- Opening Delimiter -
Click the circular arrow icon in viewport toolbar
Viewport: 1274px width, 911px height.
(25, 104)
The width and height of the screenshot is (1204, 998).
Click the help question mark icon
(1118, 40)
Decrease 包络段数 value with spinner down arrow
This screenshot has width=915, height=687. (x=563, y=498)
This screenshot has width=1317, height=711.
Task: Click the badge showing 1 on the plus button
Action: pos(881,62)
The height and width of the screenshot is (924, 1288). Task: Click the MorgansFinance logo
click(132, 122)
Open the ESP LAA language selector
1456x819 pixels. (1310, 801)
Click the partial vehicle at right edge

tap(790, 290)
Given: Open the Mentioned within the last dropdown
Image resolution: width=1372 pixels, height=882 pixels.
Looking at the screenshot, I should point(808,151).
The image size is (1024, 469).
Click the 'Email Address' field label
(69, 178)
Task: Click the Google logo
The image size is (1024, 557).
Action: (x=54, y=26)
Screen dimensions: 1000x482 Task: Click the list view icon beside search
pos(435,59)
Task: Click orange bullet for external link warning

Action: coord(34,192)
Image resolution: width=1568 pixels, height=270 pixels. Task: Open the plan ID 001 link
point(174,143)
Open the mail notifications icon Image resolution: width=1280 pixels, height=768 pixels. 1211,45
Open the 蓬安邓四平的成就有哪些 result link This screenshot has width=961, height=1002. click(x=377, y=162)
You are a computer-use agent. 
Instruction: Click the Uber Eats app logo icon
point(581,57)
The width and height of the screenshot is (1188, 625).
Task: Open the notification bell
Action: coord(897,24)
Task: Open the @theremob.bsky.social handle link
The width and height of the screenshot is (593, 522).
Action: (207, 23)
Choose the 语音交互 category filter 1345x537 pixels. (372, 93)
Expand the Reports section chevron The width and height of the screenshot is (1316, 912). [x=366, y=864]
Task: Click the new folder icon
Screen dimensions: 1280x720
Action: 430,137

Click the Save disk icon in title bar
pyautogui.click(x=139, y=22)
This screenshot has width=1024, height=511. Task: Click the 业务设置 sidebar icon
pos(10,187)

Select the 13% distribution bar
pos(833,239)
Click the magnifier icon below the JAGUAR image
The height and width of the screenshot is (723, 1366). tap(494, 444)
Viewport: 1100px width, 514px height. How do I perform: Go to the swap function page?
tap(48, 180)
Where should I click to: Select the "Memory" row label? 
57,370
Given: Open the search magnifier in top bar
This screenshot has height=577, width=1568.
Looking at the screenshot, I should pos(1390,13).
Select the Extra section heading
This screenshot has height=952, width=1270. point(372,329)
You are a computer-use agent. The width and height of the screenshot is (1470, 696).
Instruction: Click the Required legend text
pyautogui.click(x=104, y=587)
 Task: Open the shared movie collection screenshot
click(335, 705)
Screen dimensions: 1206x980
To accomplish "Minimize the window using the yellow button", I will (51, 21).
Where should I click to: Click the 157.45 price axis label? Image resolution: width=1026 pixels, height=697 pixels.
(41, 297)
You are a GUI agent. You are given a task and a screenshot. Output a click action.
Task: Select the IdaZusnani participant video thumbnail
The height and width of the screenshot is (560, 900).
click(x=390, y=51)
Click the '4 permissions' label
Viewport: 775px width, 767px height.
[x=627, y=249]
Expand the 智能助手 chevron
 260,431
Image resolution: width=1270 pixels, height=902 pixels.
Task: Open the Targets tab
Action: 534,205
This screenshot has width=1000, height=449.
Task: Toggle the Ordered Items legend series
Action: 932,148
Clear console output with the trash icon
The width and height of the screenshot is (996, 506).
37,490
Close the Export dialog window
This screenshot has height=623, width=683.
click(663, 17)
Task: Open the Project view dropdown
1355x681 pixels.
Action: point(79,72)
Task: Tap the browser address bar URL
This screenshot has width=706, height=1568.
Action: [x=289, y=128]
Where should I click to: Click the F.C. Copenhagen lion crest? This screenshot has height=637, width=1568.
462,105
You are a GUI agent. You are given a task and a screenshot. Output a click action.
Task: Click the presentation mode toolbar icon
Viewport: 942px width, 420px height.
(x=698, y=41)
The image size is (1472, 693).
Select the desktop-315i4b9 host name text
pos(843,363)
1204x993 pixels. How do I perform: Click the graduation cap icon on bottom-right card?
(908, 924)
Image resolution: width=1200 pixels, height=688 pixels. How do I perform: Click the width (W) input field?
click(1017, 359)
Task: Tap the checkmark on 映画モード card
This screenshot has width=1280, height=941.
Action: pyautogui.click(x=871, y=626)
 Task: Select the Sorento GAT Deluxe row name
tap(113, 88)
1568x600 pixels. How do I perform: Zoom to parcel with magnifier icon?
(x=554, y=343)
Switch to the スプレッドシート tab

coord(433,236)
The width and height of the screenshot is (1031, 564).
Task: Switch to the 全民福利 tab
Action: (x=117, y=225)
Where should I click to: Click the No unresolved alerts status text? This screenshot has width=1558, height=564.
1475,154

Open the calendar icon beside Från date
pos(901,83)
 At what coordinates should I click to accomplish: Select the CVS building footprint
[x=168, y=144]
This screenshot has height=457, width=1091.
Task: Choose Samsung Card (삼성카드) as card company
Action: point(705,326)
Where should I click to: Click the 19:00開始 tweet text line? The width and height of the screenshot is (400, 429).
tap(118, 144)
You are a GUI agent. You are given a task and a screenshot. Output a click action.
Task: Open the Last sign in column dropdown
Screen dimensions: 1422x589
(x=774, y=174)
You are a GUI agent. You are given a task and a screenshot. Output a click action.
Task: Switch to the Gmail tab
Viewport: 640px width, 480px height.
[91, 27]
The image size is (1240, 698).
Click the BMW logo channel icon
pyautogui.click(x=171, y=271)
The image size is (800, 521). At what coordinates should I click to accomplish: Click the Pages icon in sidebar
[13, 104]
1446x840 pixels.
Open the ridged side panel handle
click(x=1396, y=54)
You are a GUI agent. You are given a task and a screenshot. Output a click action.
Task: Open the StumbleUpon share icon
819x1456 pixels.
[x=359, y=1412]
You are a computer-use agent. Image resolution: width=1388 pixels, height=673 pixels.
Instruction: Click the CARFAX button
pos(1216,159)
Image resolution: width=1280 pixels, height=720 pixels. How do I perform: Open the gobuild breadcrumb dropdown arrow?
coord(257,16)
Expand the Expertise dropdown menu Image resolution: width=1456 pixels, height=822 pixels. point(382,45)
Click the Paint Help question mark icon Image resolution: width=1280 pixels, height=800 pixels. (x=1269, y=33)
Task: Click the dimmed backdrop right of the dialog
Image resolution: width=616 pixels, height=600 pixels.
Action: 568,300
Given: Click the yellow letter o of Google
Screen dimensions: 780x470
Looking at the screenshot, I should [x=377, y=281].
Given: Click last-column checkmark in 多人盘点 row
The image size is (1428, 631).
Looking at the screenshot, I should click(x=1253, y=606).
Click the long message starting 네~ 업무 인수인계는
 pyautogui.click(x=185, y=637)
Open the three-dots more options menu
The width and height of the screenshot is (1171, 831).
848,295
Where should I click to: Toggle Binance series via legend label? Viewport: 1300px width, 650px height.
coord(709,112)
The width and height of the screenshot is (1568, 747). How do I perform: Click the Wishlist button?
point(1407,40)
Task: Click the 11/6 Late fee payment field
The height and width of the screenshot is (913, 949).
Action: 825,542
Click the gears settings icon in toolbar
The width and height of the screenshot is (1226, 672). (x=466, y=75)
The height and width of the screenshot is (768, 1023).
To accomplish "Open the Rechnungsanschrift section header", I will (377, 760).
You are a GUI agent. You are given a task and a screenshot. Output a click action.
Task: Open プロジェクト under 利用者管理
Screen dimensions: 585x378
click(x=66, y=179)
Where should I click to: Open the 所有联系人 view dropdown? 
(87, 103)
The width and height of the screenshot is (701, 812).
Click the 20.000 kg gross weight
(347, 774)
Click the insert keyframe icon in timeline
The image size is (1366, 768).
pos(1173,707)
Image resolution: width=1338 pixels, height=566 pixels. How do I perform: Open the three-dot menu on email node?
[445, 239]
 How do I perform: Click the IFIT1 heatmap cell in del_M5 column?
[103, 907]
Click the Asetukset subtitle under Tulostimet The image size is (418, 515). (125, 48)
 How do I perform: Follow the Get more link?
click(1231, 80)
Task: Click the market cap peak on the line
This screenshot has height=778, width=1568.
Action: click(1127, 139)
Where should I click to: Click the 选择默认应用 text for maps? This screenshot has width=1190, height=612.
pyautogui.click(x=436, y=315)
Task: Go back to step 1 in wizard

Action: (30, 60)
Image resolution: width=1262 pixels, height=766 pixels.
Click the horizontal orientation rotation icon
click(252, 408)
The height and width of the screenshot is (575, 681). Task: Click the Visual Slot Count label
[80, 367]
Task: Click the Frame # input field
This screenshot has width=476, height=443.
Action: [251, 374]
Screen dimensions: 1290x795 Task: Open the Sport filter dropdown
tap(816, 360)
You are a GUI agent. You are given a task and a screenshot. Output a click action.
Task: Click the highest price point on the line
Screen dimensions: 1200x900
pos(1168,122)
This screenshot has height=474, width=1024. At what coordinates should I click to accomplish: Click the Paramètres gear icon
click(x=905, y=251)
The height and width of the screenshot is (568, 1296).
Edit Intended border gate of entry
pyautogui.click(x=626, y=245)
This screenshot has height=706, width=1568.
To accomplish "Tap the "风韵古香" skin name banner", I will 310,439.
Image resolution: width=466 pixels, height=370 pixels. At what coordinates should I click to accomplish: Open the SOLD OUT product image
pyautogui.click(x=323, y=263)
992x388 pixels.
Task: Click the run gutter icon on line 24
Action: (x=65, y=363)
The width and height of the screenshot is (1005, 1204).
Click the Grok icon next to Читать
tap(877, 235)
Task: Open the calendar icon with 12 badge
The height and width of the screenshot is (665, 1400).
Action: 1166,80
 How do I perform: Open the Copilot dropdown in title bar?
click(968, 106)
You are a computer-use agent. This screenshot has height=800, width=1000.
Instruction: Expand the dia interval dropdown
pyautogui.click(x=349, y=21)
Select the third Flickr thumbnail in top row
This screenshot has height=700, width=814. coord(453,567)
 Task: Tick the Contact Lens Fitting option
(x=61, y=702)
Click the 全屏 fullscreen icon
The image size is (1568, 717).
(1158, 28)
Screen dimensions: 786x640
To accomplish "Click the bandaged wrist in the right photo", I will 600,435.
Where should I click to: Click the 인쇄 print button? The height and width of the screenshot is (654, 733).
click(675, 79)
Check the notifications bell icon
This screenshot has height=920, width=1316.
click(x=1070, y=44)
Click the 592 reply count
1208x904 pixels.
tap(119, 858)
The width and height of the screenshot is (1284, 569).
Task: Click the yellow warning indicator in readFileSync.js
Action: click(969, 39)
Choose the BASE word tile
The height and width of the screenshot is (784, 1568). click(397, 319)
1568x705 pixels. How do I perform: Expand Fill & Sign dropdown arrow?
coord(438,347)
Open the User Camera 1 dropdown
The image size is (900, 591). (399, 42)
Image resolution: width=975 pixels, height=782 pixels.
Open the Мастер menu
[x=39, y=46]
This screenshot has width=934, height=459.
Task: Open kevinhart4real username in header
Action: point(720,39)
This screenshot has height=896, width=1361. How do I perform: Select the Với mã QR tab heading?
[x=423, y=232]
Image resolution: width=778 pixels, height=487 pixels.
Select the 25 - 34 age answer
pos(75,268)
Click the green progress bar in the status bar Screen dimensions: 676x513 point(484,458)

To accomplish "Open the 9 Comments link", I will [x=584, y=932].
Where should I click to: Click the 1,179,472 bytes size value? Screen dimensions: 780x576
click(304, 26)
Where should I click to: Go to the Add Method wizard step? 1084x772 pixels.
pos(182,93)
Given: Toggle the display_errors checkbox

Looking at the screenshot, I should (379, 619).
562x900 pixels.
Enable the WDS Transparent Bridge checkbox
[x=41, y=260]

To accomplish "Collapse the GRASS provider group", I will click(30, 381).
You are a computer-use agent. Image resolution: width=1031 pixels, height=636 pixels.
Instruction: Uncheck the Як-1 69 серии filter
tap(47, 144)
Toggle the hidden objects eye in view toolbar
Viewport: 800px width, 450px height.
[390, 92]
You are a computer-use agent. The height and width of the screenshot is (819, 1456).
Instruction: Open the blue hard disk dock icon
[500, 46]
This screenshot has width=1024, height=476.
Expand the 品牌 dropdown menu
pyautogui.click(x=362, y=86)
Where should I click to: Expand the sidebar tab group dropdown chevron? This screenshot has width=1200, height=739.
- Closing Delimiter -
• _WHAT IS REQUIRED_: Your answer should be each line from the preceding material in which the word "checkmark" occurs.

• _RESPONSE TO THIS EXERCISE_:
Task: Tap the checkmark on 映画モード card
Given: Click last-column checkmark in 多人盘点 row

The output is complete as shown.